### Exercise instructions
Restate word for word only the lines from the one with "Image resolution: width=700" through the end of the records; no pictures belong in the copy.

Records shown below:

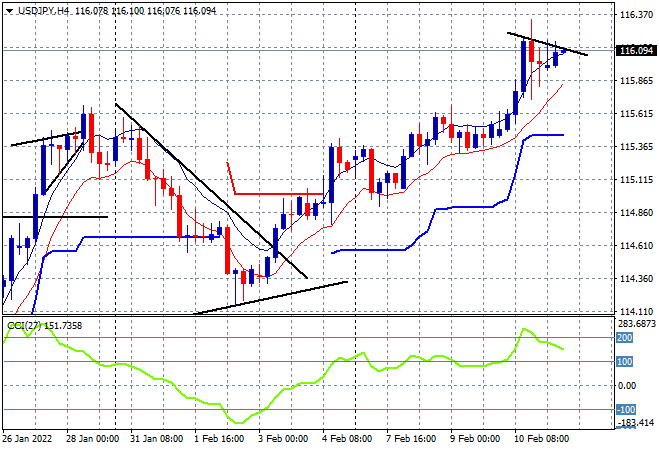Select the 9 Feb 00:00 time label
Viewport: 660px width, 450px height.
475,439
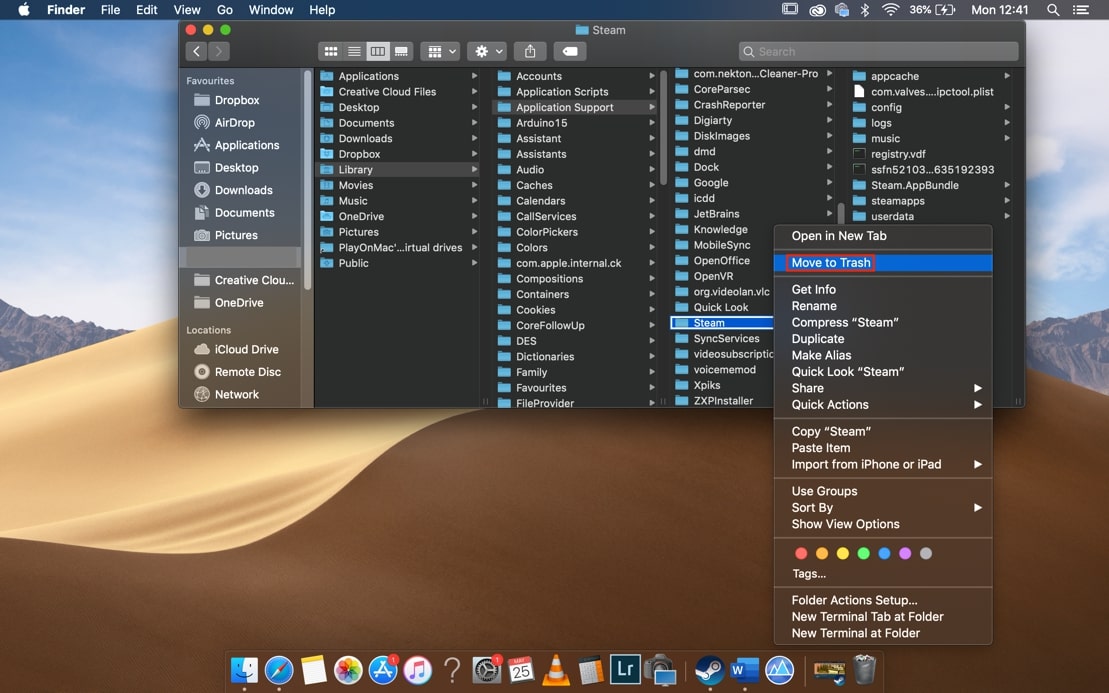Launch Steam from the Dock

[709, 670]
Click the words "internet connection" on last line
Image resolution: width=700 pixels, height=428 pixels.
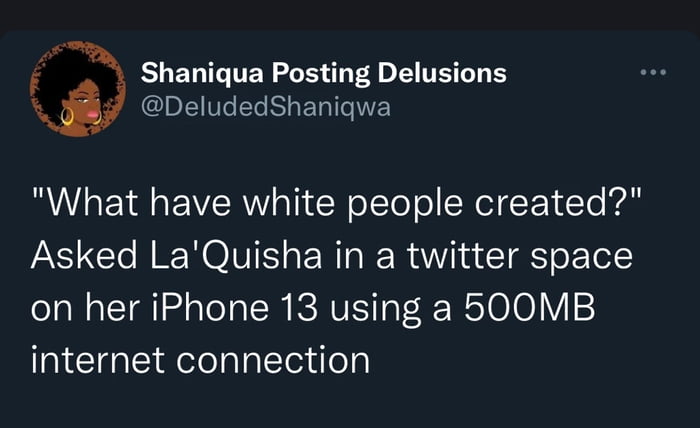click(x=200, y=358)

End of Records shown.

### Final answer
Image resolution: width=700 pixels, height=428 pixels.
click(x=200, y=358)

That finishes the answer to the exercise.